[原子力産業新聞] 2004年1月22日 第2219号 <1面>

[総合資源エネ調査会コスト等検討小委] 報告書まとめ 電気事業分科会に答申へ

 総合資源エネルギー調査会のコスト等検討小委員会(近藤駿介委員長)は16日、最終回合となる第9回会合を開き、23日に開かれる電気事業分科会へ提出する報告書案を検討した。同報告書は12月25日の前会合で示された「骨子」をベースに、電事連から本小委員会に提出されたデータや、委員からのコメントを取り入れて作成したもの。(報告書骨子を29日号にて詳報の予定)

 報告書は、バックエンド事業のコスト構造と、原子力発電全体の収益性の分析・評価の二部分からなる。

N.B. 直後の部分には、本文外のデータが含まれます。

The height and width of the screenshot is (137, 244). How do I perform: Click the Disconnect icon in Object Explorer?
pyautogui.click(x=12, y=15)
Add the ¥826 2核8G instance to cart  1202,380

報告書は18兆8000億円のバックエンド総事業費のうち、「再処理事業費用は、約11兆円と他の事業に比して大きい」とし、再処理事業費用のうち、9.5兆円が操業費用であり、操業初期の15年間は償却費が大きく、16年目以降は保守運転費、中でも点検保守費が大きな割合を占めるとしている。

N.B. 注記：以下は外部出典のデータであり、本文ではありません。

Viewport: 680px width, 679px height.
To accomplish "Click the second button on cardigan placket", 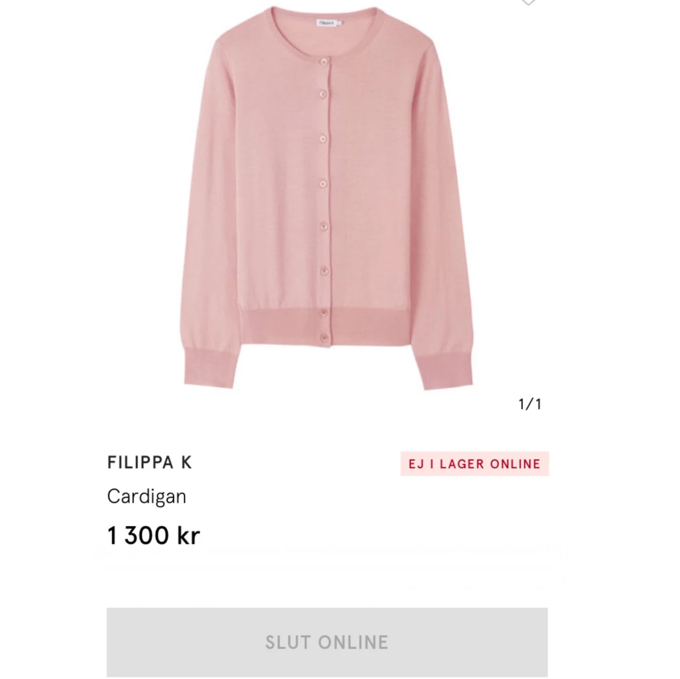I will point(323,94).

 原子力発電コストに占めるサイクルコストは、割引率3%で、発電電力量1キロワットあたり、フロントエンドが0.66円、バックエンドが0.81円、合計で1.47円としている。

 原子力発電コストについては、出力118万〜136万キロワットのモデルプラントで試算した電事連の見積もりから「原子力発電全体の収益性等の分析・評価としては、他の電源との比較において遜色はないという従来の評価を変えるような事態は生じていない」と結論づけた。割引率3%で利用率80%の場合、原子力発電5.3円/キロワット時と最も安く、次いで石炭火力の5.7円、LNG火力6.2円、石油火力10.7円、一般水力(利用率45%)11.9円としている。

 小委員会での検討を終了するにあたって、寺坂信昭電力・ガス事業部長が挨拶、「3か月という短い期間で、一定の前提という制約の下、難しい作業だった」とふり返り、検討結果を23日の電気事業分科会に報告、官民の役割分担や経済的措置等の制度検討のベースにしたいと述べた。